● PASSAGE SHOWN
*** Begin section ***

PATERNITY FRAUD is more common than most people suppose. Glenn Reynolds quotes one of his readers:
I am familiar with a massive ongoing multi-generational genetic study. . . . (Please don’t mention either it or my name.) The participants were predominantly “greatest generation” and their kids’ generation. Middle-class and white a bit more than the general population. It was looking for hereditary cancers (not too common, maybe 10% or so, last time I checked).
But, of course, in the process of all this, they discovered so-called “false paternities”. (Their rules prohibited them from divulging this info to participants.) Anyway, the overall false paternity rate for this bunch from the “Leave it to Beaver demographic” was about 16%.
16%. One in six. In middle America.
Related: Painless Paternity Tests, but the Truth May Hurt. “Caroline Caskey, chief executive officer of Identigene, a DNA testing company in Houston that has advertised its services nationally in magazines and billboards, said that in about 30 percent of the paternity tests the presumed father turns out to be not the biological father, and that is consistent throughout the industry.” This number is not without selection bias, since people are presumably more likely to opt for a paternity test in cases where paternity is in question.

*** End section ***

● ENTRIES SHOWN

*** Begin section ***

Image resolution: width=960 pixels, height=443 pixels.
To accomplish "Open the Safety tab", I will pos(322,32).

*** End section ***
*** Begin section ***

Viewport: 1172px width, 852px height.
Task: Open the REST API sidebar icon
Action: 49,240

*** End section ***

From the passage on paternity fraud above, copy out the words from "PATERNITY FRAUD is" up to and including "was about 16%.".

PATERNITY FRAUD is more common than most people suppose. Glenn Reynolds quotes one of his readers:
I am familiar with a massive ongoing multi-generational genetic study. . . . (Please don’t mention either it or my name.) The participants were predominantly “greatest generation” and their kids’ generation. Middle-class and white a bit more than the general population. It was looking for hereditary cancers (not too common, maybe 10% or so, last time I checked).
But, of course, in the process of all this, they discovered so-called “false paternities”. (Their rules prohibited them from divulging this info to participants.) Anyway, the overall false paternity rate for this bunch from the “Leave it to Beaver demographic” was about 16%.